Having the perfect body has become a very serious issue for many men and women. While some say that it is usual for women to be body-conscious or potentially develop an eating disorder. Various studies suggest that these men developed this condition by seeing of images men with muscular and toned physique being shown in the television, Internet, and magazines. Because of these factors, the male community developed the desire to achieve the same physique that these celebrities possess. Body dysphoria is used by many medical experts to describe feelings of sadness, depression, and self-hate as a result of one’s appearance. This condition now affects countless individuals around the world.
Individuals with dysphoria tend to over-train, not minding the effects that may take place in the long run. Oftentimes, these men see themselves as being thin and scrawny. Their goal to become more muscular becomes more intense and will do everything to achieve their wanted physique. They are in a hurry to achieve their ideal physique that they have disregarded the effects that over-training may bring. Over-training can cause physical and mental illness because the excessive intensity of training does not give the athlete or individual enough time to rest and recover. This incident is common in weightlifters, runners, and other athletes. Studies show that about 10-20% of athletes over-train.
The mental stress that are encountered by athletes may also impair the body’s immune function. Expectations of coaches, family members, and other people can contribute to a drop in performance and the increase of acquiring infections. Injuries, the actual stress of competition may all aggravate psychological stress.
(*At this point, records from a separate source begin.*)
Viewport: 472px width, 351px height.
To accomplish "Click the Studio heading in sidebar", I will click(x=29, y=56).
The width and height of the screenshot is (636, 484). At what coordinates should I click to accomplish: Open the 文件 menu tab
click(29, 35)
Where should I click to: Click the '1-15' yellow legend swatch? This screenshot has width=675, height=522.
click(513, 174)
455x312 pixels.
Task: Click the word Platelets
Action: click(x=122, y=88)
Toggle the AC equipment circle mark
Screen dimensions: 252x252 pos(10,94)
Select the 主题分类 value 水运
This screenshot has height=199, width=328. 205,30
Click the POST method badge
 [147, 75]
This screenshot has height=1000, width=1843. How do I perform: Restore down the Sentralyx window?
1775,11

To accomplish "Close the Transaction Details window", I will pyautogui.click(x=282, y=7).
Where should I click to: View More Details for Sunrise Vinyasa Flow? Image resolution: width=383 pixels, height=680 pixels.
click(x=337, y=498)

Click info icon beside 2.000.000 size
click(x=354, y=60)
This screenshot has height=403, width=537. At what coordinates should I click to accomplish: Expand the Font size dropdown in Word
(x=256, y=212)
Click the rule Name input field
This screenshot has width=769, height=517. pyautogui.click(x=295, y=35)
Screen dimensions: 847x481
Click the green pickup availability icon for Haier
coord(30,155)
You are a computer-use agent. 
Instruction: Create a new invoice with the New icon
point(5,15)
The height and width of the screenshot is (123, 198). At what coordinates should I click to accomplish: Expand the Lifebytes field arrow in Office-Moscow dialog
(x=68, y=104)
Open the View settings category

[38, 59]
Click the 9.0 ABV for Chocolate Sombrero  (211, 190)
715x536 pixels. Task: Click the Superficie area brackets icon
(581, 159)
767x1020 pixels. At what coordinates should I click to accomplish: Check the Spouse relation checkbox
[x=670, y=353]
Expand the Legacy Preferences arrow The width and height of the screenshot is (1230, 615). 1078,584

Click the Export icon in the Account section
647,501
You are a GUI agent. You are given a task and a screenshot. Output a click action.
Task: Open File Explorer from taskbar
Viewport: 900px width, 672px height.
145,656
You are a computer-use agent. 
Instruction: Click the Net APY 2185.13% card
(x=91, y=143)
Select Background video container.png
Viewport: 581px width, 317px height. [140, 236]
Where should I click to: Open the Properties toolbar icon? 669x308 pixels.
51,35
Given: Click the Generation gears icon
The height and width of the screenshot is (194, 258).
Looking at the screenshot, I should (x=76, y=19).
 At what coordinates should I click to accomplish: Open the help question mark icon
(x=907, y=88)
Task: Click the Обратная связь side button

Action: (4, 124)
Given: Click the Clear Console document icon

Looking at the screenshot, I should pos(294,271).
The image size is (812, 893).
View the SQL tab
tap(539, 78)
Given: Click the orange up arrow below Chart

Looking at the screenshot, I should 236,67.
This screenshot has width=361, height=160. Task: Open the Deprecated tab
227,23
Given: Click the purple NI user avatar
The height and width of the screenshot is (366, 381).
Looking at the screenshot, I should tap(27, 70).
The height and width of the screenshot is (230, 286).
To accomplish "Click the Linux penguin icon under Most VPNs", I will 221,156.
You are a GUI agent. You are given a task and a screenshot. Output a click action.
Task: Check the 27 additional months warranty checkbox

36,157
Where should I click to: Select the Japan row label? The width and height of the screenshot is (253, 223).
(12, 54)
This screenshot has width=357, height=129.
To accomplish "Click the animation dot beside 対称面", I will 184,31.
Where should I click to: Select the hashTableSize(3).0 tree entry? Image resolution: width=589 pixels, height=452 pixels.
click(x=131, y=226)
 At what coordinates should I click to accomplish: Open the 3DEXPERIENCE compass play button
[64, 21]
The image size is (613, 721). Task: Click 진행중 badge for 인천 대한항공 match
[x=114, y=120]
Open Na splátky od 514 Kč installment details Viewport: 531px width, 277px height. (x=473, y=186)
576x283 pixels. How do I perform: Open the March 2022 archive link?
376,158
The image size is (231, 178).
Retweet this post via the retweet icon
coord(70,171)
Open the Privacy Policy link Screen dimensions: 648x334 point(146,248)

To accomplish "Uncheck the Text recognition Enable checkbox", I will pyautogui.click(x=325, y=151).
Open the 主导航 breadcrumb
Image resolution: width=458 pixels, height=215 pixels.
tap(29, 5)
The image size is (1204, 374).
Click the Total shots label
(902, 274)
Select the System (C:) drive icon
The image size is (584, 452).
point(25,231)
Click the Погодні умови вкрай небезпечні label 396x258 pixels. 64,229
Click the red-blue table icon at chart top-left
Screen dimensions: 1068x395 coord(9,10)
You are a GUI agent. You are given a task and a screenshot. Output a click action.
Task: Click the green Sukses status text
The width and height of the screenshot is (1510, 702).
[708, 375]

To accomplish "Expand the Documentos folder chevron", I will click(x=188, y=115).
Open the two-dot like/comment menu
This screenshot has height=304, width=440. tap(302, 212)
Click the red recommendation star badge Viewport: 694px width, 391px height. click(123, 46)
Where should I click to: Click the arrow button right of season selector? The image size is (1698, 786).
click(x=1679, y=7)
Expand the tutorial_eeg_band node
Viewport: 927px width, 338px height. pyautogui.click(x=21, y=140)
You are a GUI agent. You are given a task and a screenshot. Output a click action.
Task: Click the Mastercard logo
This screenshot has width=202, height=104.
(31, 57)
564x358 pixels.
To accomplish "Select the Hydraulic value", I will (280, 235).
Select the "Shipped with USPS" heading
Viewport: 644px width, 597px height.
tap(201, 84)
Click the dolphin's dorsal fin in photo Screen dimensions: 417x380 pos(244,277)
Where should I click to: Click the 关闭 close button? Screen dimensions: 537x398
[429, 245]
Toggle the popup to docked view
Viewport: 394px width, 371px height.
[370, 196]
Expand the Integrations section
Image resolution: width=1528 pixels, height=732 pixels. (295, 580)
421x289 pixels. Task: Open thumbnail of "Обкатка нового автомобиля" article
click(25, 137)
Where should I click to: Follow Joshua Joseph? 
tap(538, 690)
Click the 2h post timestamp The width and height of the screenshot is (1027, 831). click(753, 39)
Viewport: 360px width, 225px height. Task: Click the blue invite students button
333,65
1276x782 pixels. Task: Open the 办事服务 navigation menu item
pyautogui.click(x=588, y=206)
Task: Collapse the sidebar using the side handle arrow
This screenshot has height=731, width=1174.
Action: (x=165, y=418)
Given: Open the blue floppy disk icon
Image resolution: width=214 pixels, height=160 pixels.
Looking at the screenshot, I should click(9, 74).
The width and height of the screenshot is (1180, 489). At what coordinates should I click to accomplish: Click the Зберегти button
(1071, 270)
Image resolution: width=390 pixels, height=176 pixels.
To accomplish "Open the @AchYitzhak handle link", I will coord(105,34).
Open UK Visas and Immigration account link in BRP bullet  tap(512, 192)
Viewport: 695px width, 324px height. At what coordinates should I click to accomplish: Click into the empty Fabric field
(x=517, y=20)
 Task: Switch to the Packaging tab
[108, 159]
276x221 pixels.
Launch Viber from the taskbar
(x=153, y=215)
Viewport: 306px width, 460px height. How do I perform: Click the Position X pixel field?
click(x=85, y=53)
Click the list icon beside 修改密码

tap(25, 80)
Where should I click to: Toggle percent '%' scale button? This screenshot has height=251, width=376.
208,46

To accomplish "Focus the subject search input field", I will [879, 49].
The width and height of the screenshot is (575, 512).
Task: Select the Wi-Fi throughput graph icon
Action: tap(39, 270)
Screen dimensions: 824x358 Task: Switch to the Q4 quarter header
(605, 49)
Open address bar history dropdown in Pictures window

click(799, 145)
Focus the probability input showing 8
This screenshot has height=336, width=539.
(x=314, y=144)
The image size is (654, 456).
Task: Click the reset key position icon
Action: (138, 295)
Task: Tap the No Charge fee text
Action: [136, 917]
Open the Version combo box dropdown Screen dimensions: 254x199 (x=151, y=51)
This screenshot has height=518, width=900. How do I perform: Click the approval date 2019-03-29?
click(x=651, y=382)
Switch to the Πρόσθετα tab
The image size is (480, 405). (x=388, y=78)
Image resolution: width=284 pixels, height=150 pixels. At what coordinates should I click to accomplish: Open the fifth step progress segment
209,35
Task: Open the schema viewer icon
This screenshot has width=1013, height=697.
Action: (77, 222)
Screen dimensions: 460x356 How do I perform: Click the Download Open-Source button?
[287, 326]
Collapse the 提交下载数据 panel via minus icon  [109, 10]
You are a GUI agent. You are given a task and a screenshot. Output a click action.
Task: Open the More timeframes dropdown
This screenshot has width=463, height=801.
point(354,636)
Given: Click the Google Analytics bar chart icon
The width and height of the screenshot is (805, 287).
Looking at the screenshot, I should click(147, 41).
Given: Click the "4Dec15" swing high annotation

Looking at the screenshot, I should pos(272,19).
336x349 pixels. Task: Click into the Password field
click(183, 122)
Diminished immune systems encountered by athletes are resembles those that are experienced by people who undergo hypertension and sleep deprivation. In recent studies, highly stressed individuals had high incidences of respiratory ailments over a period of six months compared to unstressed individuals.
Aside from impaired immune system, men who over-train may also experience a temporary reduction in sperm count and quality which may lead to temporary infertility. This happens because the body literally kills itself during training and needs time to recuperate to build muscles and improve the body. Too much or too intense physical activity may reduce the level of hormones in the bloodstream and adversely affect sperm production. Sperm quality and production may return to normal after three days.
Aside from over-training, individuals who have body dysphoria also shows signs of depression, decreased level of performance at work or school due to low concentration, and social withdrawal. In addition, body dysphoric men may feel that they do not measure up to the standards that are portrayed in the television, magazines, and the Internet. They may find some parts of their body to be something to be ashamed of.
Some signs and symptoms of body dysphoria may include the following:
Excessively frequent checking of one’s body or appearance in the mirror;
Constantly flexing the muscles in efforts to gauge progress levels;
Consuming vast amounts of foods in attempt to get larger;
Avoidance of going out because of the belief that one doesn’t look good;
Wearing large, baggy clothing to hide one’s appearance;
Spending an overabundance of hours in the gym, trying to bulk up;
Not taking compliments well; and
Talking negatively about one’s appearance.
Individuals who suffer from body dysphoria and other psychological disorders should talk to health professionals to talk about their condition. These people should also abstain from magazines, television programs, Internet sites, and other forms of media that promote feelings of “measuring-up” what one sees. If this condition is treated in early stages it might be much easier to overcome.